Bir diğer deyişle özel ödeme sürelerindeki şahısların farklı kişiler olması hallerinde de bu şahısların tamamı, tüzel kişiden alınamayan kamu alacağından müşterek ve müteselsilen sorumlu olmakta ve böylece zaman içinde değişen ortak veya yöneticilerin de müteselsilen sorumlu tutularak kamu alacağın tahsilinin garanti altına alınması hedeflenmekte idi.
Yapılan tatbikat doğru veya yanlış bir çok kimsenin canının yanmasına sebep oldu.
Anayasa Mahkemesine Başvuran Danıştay Dördüncü Dairesi yasaya 2008 yılında eklenen bu fıkraların Anayasanın 2. Maddesine aykırı olduğunu ileri sürerek iptalini istemiş ve Anayasa Mahkemesi Başkanlığının 19.03.2015 tarih ve 2014/144 Esas ve 2015/29 Karar sayılı kararı ile Yüce Mahkeme, bu fıkraların iptaline karar vermiştir.
Yukarıda belirtilen ve AATUK mükerrer 35. Maddesine eklenen 5 ve 6. ıncı fıkralar ile ilgili olarak
A . Yasanın 35. İnci maddesine Eklenen 5. İnci fıkra adalet ve hakkaniyet ilkeleri karşısında, bireyin belirsiz ve güvencesiz bir biçimde kendi kusurundan kaynaklanmayan bir nedenle, başkalarının eylem ve ihmali sonucu oluşacak sorumluluğa ortak olması adalet ve hakkaniyetle bağdaşmaz gerekçesi ile,
B . Aynı maddenin 6. Incı fıkrası da 213 sayılı kanun ve 6183 sayılı kanunun amme alacaklarının tümü için takip yapılmasının , bir başka deyişle aynı maddi olaya uygulanabilmesi nedeniyle, iki ayrı kanuni düzenlemeden hangisinin uygulanacağı konusunda belirsizlik oluşturmakta olduğundan hukuk devleti ilkesi ile bağdaşmaz gerekçesi ile iptal edilmiştir.
Anayasa mahkemesinin bu iptal hükmü ile amme alacağının doğduğu ve ödendiği zamandaki şahısların farklı kişiler olması halinde müşterek ve müteselsil sorumluluk kalkmıştır.

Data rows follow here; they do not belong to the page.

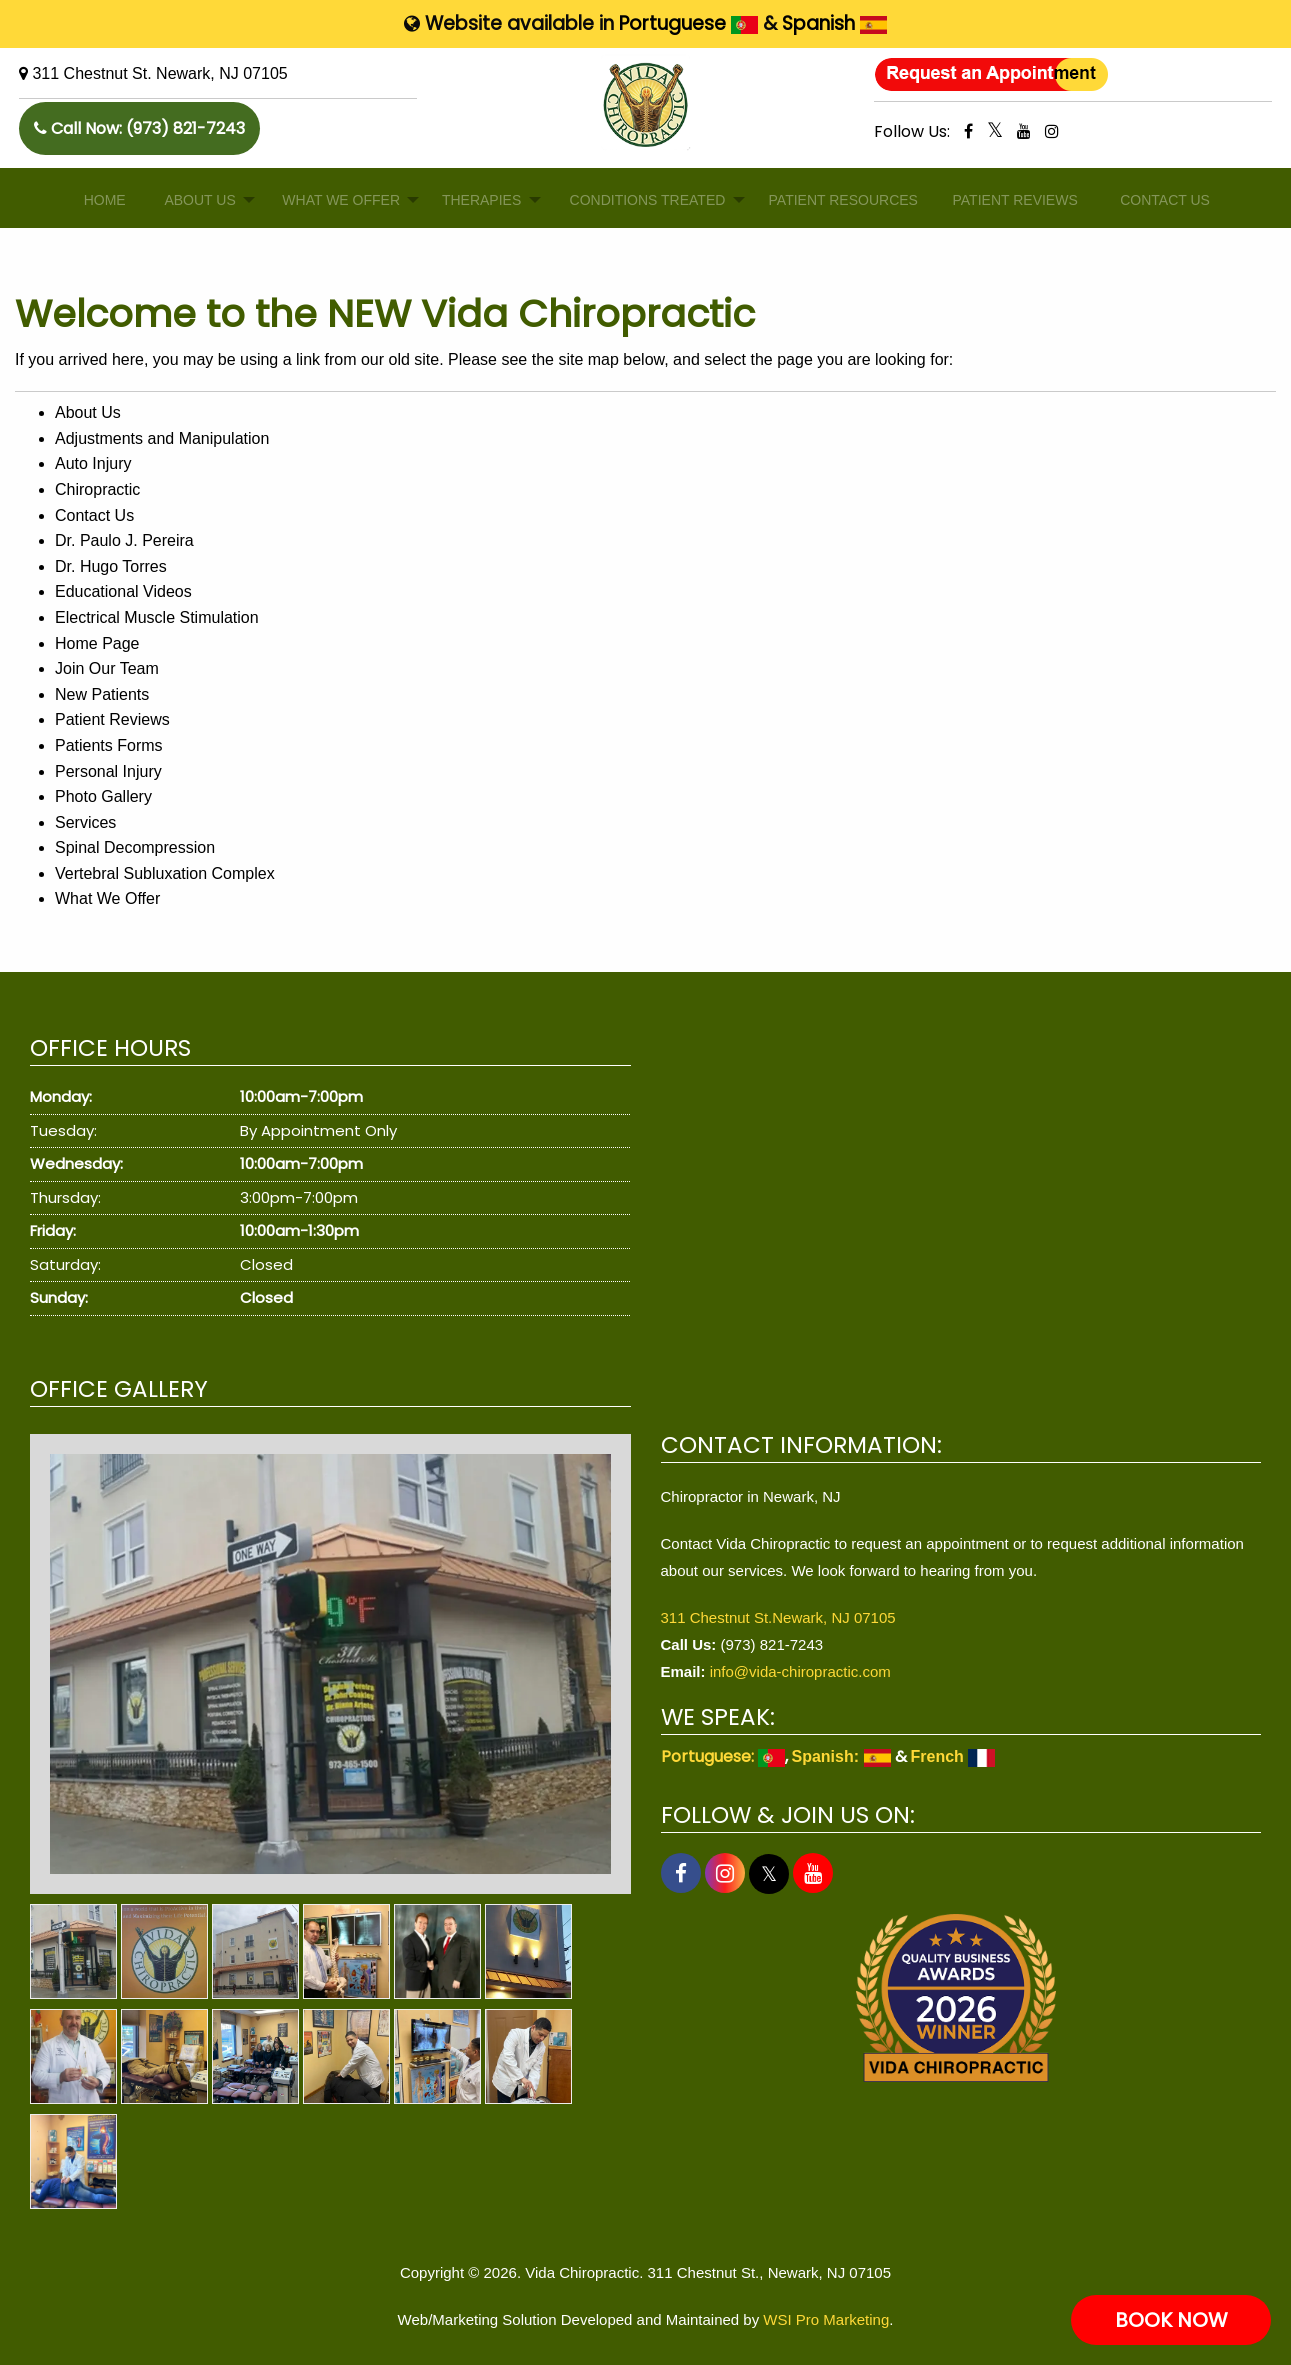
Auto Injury (93, 463)
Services (85, 822)
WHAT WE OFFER (333, 200)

Kanuni temsilcilerin sorumluluğu maddesi hükümleri ise aynen devam etmektedir..
Kanuni Temsilcilerin Sorumluluğu Mükerrer Madde 35 de –
Tüzel kişilerle küçüklerin ve kısıtlıların, vakıflar ve cemaatler gibi tüzel kişiliği olmayan teşekküllerin mal varlığından tamamen veya kısmen tahsil edilemeyen veya tahsil edilemeyeceği anlaşılan amme alacakları, kanuni temsilcilerin ve tüzel kişiliği olmayan teşekkülü idare edenlerin şahsi mal varlıklarından bu Kanun hükümlerine göre tahsil edilir.
Bu madde hükmü, yabancı şahıs veya kurumların Türkiye’deki mümessilleri hakkında da uygulanır.
Tüzel kişilerin tasfiye haline girmiş veya tasfiye edilmiş olmaları, kanuni temsilcilerin tasfiyeye giriş tarihinden önceki zamanlara ait sorumluluklarını kaldırmaz.
Temsilciler, teşekkülü idare edenler veya mümessiller, bu madde gereğince ödedikleri tutarlar için asıl amme borçlusuna rücu edebilirler. Denmiştir.
Böylece madde hukuk ilkelerine ve anayasaya uygun hale gelmiştir.